En fait , quand ils ont présenté leur demande de financement pour l'étude, "nos interlocuteurs pensaient que nous étions trop prudents, car il leur semblait que la réponse était si évidente, il n'était guère la peine de faire l'expérience», rappelle Bear.
Toutefois, l'équipe a trouvé l'exact opposé de ce qu'eux et les examinateurs avaient prévu. Les deux maladies "semblent être des images en miroir l'une de l'autre», dit Bear.
Chez les souris avec TSC, les synapses ont trop peu de protéines de synthèse - de sorte qu'au lieu d'améliorer lorsqu'ils sont traités avec un médicament qui inhibe mGluR5, les animaux répondent à un médicament qui stimule.
Traitements adaptés
Les résultats montrent que tous les cas de troubles du spectre autistique ne répondent pas au même type de traitement, explique Bear. "Cette étude a identifié un axe fonctionnel, et il sera important de savoir où un patient se trouve sur cet axe afin de choisir la thérapie qui sera efficace», dit-il. "Si vous avez un trouble de la synthèse des protéines qui en limite la quantité, vous ne voulez pas inhiber le récepteur de neurotransmetteur qui stimule la synthèse des protéines, et vice versa."
Cela ne devrait pas être surprenant, dit-il, soulignant que le développement de médicaments psychiatriques, a rencontré les mêmes difficultés, en raison des troubles comme le trouble bipolaire et la schizophrénie qui ont de telles origines variées. Dans le cas de l'autisme, les chercheurs espèrent que l'identification des causes profondes des maladies monogéniques peut les aider à comprendre comment traiter les autres formes d'autisme qui peuvent avoir des origines similaires.
«Nous avons un énorme avantage à ne pas faire ce qui est réellement mauvais pour le cerveau de ces maladies», dit Bear. "Bien sûr, ce que nous voudrions être capable de faire, c'est de dépasser les rares causes connues de l'autisme, qui peuvent tout au plus peut expliquer, 10 pour cent des cas d'autisme, pour intervenir sur l'autisme idiopathique - l'autisme d'origine inconnue - et essayer d'avoir un certain espoir de sélectionner la bonne thérapie pour ces personnes. "
Il n'existe actuellement aucun test avec des marqueurs génétiques de l'autisme qui permette de savoir quel type d'autisme a un patient en particulier, mais si les médicaments qui inhibent et / ou stimulent mGluR5 sont approuvés, les scientifiques peuvent être en mesure d'identifier les patients autistes, qui répondent aux médicaments, et puis essayer d'identifier, chez ces patients, un biomarqueur qui pourrait être utilisé dans l'avenir pour des tests de diagnostic.
«Ce sera vraiment important pour déterminer le mécanisme d'action d'une mutation donnée au niveau moléculaire, de sorte que le traitement soit adapté à chaque patient», déclare Melissa Ramocki, un professeur adjoint de neurologie pédiatrique au Baylor College of Medicine qui n'est pas impliquée dans cette étude.

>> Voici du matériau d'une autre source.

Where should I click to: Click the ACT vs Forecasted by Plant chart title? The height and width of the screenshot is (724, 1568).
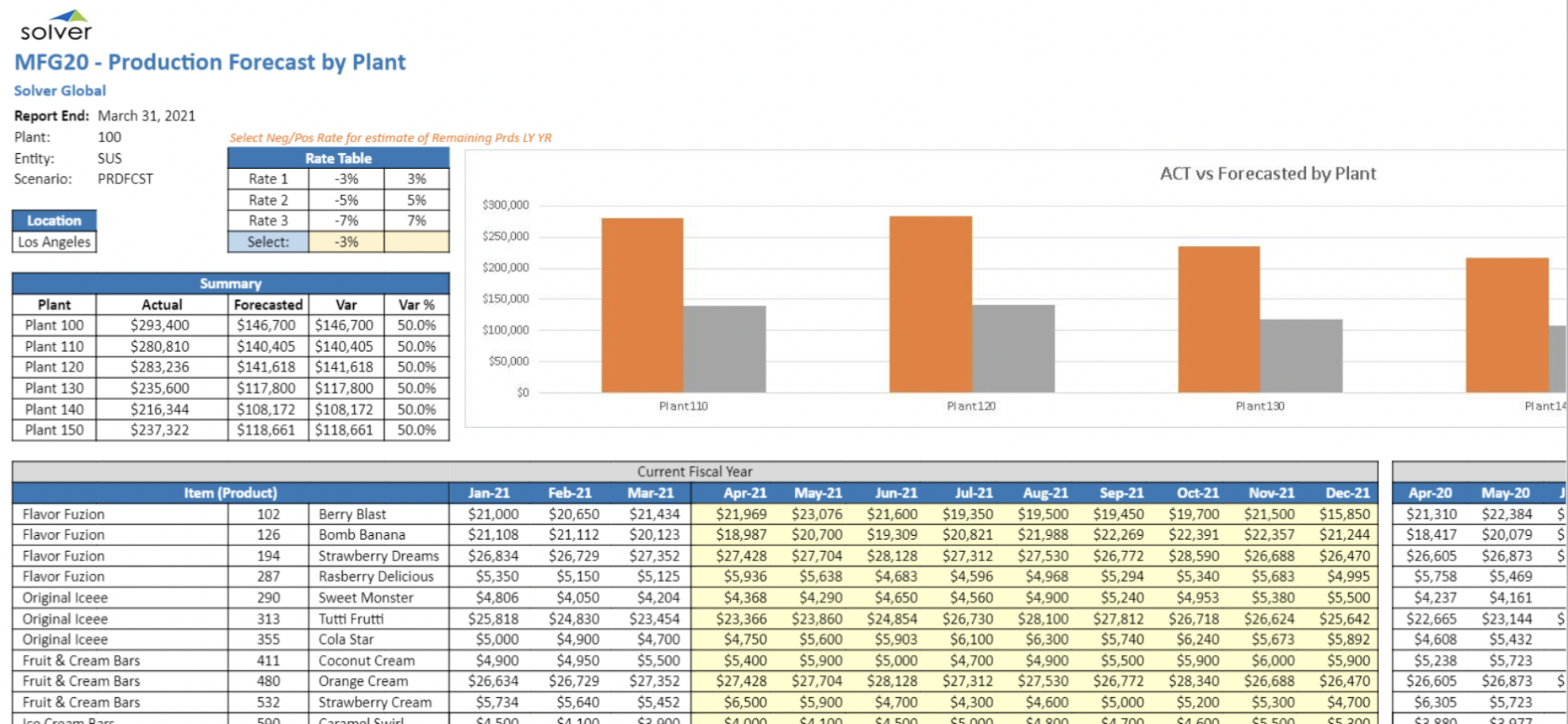click(x=1267, y=174)
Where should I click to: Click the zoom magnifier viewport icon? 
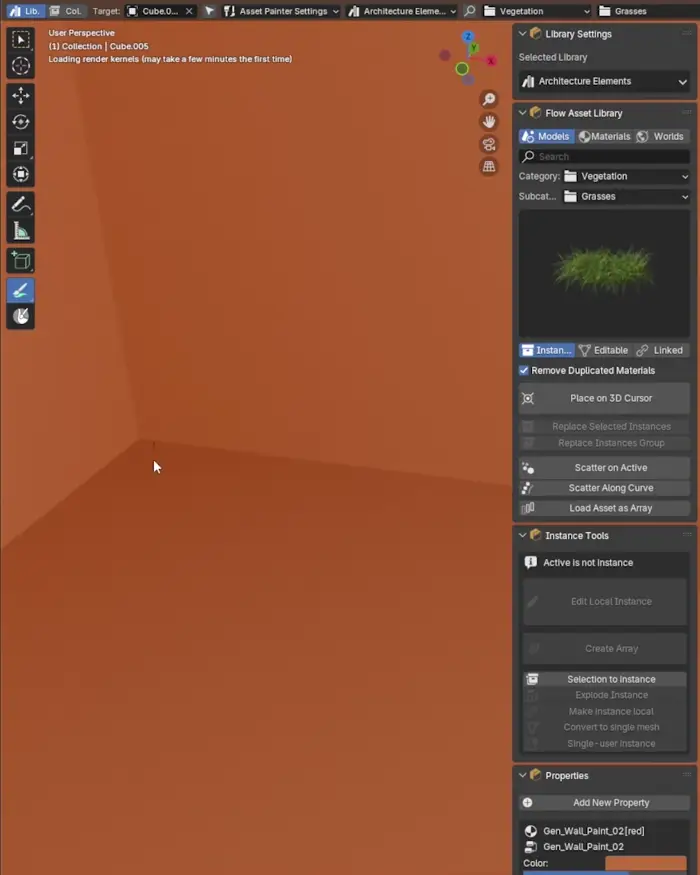pos(489,99)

Des études comme celle-ci sont "exactement le genre de travail qui doit être fait pour comprendre les mécanismes moléculaires, parce que les traitements seront très diversifiés,» dit-elle.
Bear et ses collègues sont en train d'étudier d'autres maladies monogéniques, y compris le syndrome d'Angelman et le syndrome de Rett, pour voir si elles affectent également l'activité du récepteur mGluR5. Ils essaient aussi de comprendre, de façon plus détaillée, les étapes dans la voie de la synthèse protéinique mGluR5/.